What to work on
Nothing except the pictures should be left out when you reproduce the listing exactly.

Supplied entries
- Opening Delimiter -
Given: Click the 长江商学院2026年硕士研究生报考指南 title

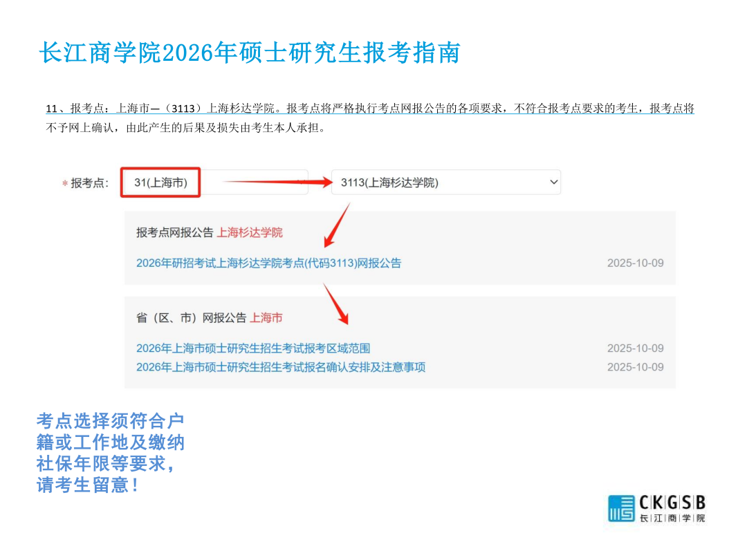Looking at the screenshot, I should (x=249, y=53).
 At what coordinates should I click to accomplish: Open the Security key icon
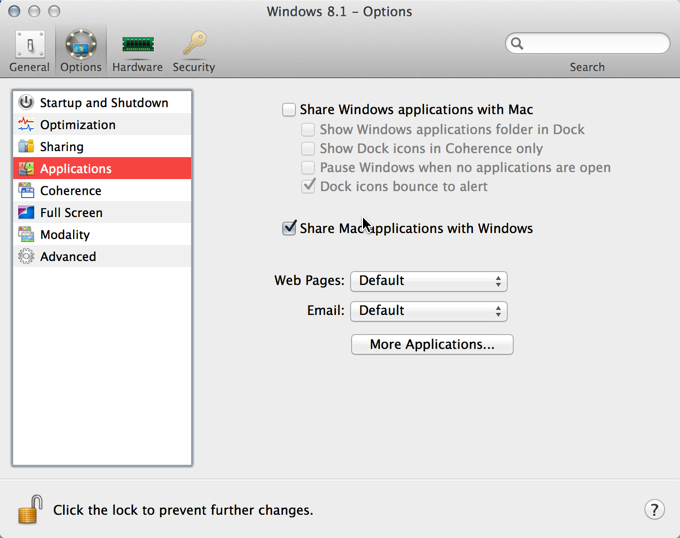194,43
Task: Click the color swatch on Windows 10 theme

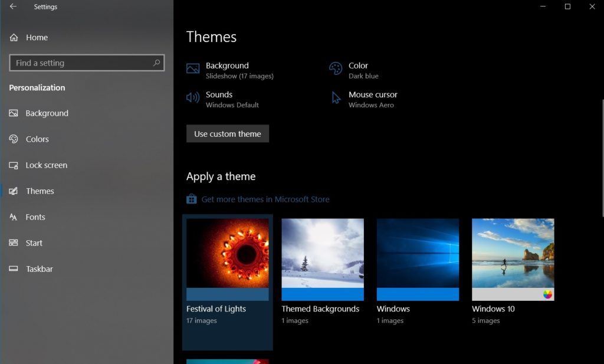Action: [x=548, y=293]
- Closing Delimiter -
Task solution
Given: Click the 长江商学院2026年硕士研究生报考指南 title

Looking at the screenshot, I should (x=249, y=53).
 At what coordinates should I click to accomplish: Open the Security key icon
194,43
Task: Click the color swatch on Windows 10 theme

Action: [x=548, y=293]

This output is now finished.